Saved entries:
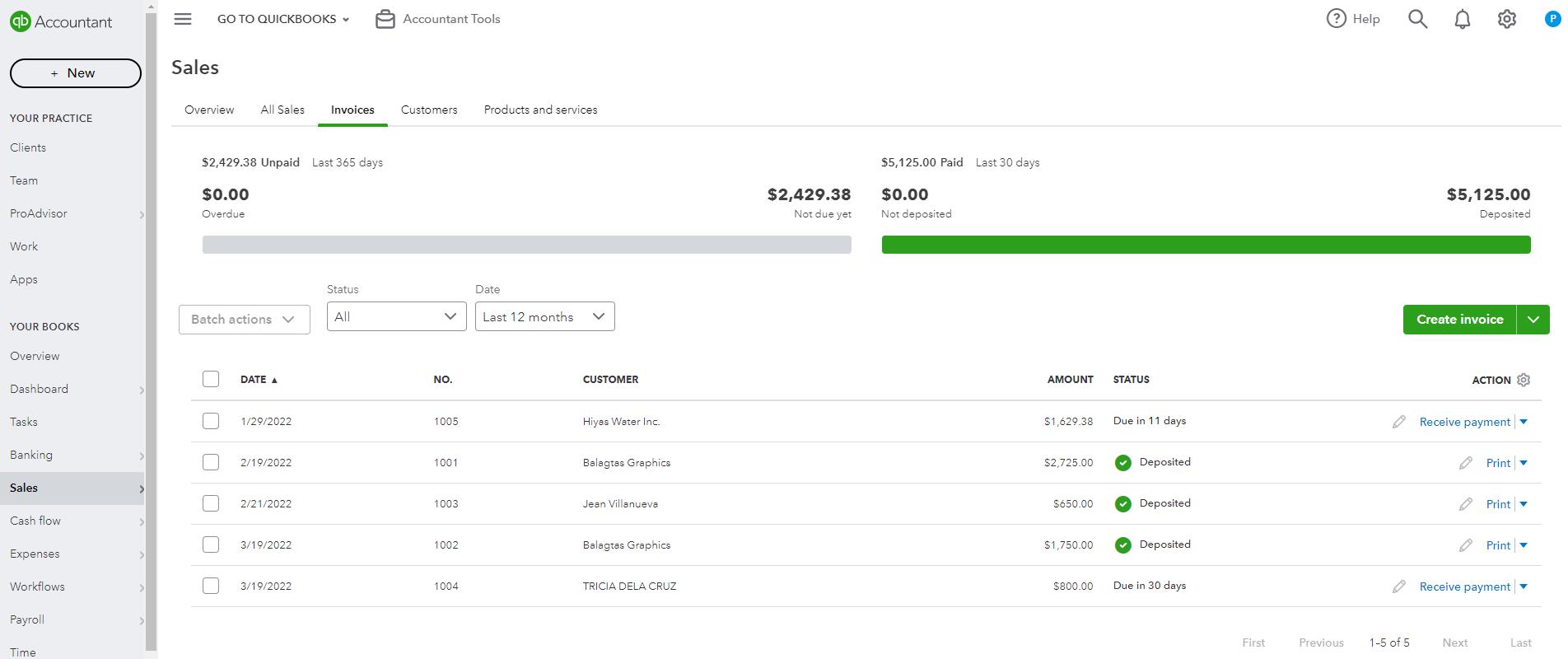Click the table column settings gear
Screen dimensions: 1568x659
point(1524,380)
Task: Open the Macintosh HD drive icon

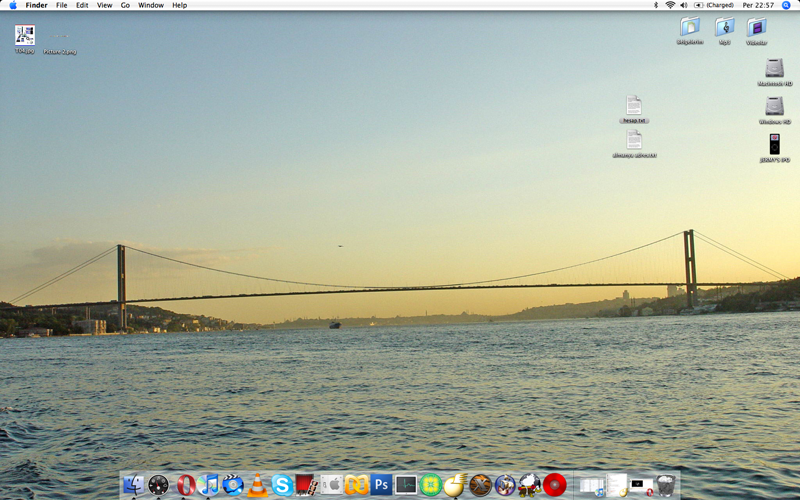Action: [x=774, y=68]
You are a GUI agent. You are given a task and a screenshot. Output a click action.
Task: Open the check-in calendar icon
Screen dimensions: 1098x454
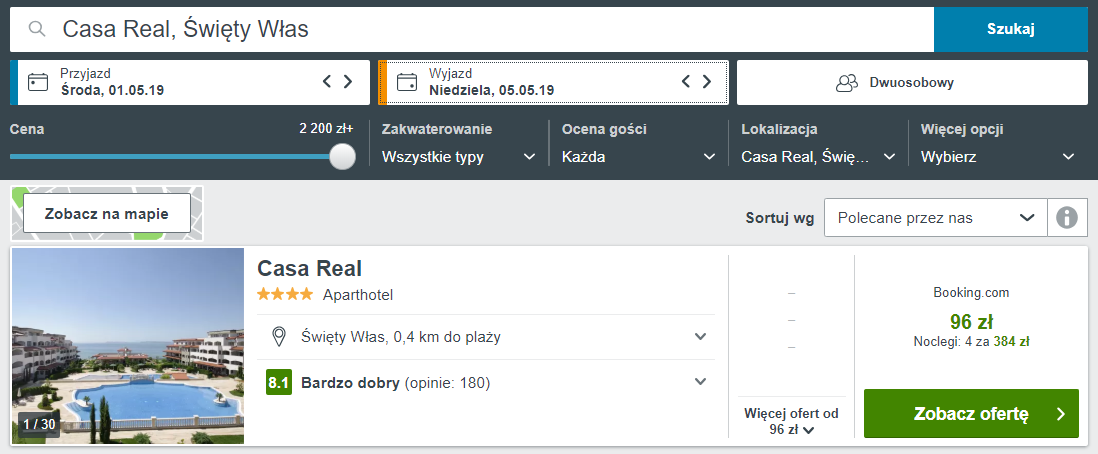tap(38, 82)
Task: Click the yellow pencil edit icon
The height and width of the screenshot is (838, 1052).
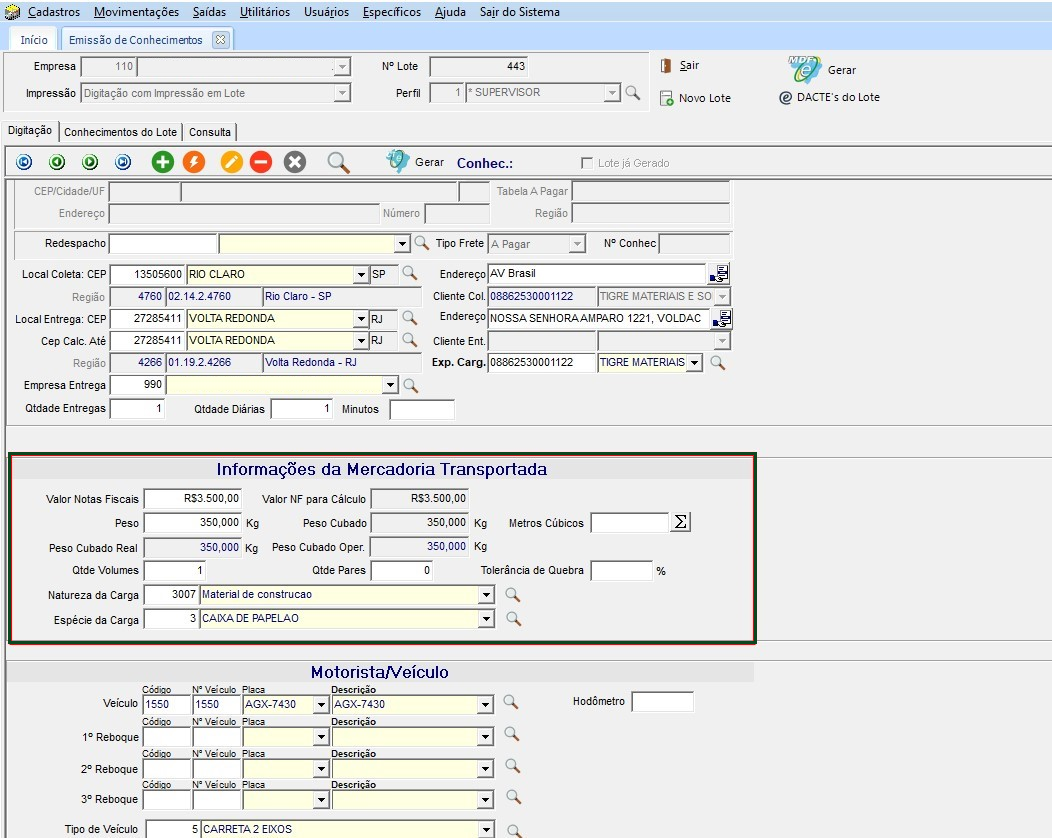Action: point(232,162)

PROBLEM ::
Exactly as written, reproduce the lines from the one containing "Task: Open the Macintosh HD drive icon" through the last line of the entries above, and leave every picture out.

RESPONSE BOX ::
Task: Open the Macintosh HD drive icon

Action: [x=774, y=68]
You are a GUI agent. You are given a task and a screenshot. Output a click action.
Task: Open the check-in calendar icon
Screen dimensions: 1098x454
tap(38, 82)
Task: Click the yellow pencil edit icon
The height and width of the screenshot is (838, 1052).
Action: point(232,162)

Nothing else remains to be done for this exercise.